Transcribe the listing below word for word, from its first line through the line containing "pyautogui.click(x=49, y=1218)".
======== The records ========
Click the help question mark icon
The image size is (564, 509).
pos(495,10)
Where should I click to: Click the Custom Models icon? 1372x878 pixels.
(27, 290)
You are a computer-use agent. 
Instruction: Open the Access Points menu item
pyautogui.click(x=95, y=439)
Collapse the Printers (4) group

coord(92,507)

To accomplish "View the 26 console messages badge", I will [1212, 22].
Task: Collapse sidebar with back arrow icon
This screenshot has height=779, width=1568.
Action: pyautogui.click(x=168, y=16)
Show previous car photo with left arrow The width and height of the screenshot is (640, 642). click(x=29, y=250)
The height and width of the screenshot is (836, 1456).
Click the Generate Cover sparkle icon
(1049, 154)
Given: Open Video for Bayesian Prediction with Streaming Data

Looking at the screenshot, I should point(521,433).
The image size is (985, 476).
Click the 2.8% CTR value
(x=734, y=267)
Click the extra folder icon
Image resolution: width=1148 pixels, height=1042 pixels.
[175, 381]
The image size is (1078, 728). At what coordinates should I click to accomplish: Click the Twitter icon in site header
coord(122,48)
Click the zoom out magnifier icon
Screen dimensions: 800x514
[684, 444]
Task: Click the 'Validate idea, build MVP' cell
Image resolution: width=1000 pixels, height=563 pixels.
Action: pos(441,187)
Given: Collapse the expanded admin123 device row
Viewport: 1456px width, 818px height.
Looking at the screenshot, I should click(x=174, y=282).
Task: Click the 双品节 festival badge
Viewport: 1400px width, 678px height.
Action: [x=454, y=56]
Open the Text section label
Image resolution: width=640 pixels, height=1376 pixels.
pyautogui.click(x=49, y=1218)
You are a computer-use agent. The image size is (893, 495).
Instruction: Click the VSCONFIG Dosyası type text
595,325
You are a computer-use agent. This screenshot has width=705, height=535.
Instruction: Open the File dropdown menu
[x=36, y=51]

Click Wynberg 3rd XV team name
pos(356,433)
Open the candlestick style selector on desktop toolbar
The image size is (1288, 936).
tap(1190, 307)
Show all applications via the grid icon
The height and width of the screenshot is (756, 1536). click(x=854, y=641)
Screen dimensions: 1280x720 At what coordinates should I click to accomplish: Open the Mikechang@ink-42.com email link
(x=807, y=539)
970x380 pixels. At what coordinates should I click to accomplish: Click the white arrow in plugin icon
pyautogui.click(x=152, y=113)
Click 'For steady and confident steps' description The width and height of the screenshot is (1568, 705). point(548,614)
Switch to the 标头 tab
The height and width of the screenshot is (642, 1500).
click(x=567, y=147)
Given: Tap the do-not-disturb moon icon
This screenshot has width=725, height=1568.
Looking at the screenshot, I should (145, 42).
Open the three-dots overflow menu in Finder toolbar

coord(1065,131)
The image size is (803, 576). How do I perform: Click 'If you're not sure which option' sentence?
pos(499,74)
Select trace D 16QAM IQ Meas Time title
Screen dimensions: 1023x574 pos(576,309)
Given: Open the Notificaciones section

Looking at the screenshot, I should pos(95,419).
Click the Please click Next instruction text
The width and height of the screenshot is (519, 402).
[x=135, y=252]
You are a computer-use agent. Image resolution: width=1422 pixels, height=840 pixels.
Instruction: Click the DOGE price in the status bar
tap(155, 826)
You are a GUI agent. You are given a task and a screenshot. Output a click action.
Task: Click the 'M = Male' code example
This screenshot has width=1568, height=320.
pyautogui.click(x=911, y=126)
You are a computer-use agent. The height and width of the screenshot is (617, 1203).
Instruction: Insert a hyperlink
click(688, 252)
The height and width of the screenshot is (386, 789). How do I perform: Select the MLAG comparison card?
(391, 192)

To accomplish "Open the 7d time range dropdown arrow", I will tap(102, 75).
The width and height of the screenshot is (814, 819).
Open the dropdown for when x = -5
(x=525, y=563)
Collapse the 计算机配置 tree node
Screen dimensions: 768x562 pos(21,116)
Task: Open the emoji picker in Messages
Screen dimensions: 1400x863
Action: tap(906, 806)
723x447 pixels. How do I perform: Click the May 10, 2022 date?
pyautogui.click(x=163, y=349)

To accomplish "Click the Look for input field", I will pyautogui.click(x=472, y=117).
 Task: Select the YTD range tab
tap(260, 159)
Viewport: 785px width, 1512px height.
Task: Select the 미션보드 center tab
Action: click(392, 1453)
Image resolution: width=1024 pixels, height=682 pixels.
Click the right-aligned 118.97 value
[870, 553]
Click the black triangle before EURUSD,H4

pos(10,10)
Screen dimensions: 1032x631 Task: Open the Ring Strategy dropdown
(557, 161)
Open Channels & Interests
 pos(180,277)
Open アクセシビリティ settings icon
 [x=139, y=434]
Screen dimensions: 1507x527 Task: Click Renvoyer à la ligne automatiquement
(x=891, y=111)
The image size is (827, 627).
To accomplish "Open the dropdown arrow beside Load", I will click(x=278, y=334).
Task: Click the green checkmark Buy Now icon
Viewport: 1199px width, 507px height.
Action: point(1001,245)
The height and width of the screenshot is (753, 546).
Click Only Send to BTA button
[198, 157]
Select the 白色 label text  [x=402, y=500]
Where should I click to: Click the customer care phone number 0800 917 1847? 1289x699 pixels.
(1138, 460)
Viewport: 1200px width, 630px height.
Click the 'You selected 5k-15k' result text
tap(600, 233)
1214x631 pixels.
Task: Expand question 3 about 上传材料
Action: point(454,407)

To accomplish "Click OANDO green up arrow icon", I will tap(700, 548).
========
Result below
Click the help question mark icon
The image size is (564, 509).
pos(495,10)
Where should I click to: Click the Custom Models icon? 1372x878 pixels.
(27, 290)
You are a computer-use agent. 
Instruction: Open the Access Points menu item
pyautogui.click(x=95, y=439)
Collapse the Printers (4) group

coord(92,507)

To accomplish "View the 26 console messages badge", I will [1212, 22].
Task: Collapse sidebar with back arrow icon
This screenshot has height=779, width=1568.
Action: pyautogui.click(x=168, y=16)
Show previous car photo with left arrow The width and height of the screenshot is (640, 642). click(x=29, y=250)
The height and width of the screenshot is (836, 1456).
Click the Generate Cover sparkle icon
(1049, 154)
Given: Open Video for Bayesian Prediction with Streaming Data

Looking at the screenshot, I should point(521,433).
The image size is (985, 476).
Click the 2.8% CTR value
(x=734, y=267)
Click the extra folder icon
Image resolution: width=1148 pixels, height=1042 pixels.
[175, 381]
The image size is (1078, 728). At what coordinates should I click to accomplish: Click the Twitter icon in site header
coord(122,48)
Click the zoom out magnifier icon
Screen dimensions: 800x514
[684, 444]
Task: Click the 'Validate idea, build MVP' cell
Image resolution: width=1000 pixels, height=563 pixels.
Action: pos(441,187)
Given: Collapse the expanded admin123 device row
Viewport: 1456px width, 818px height.
Looking at the screenshot, I should click(x=174, y=282).
Task: Click the 双品节 festival badge
Viewport: 1400px width, 678px height.
Action: [x=454, y=56]
Open the Text section label
Image resolution: width=640 pixels, height=1376 pixels.
pyautogui.click(x=49, y=1218)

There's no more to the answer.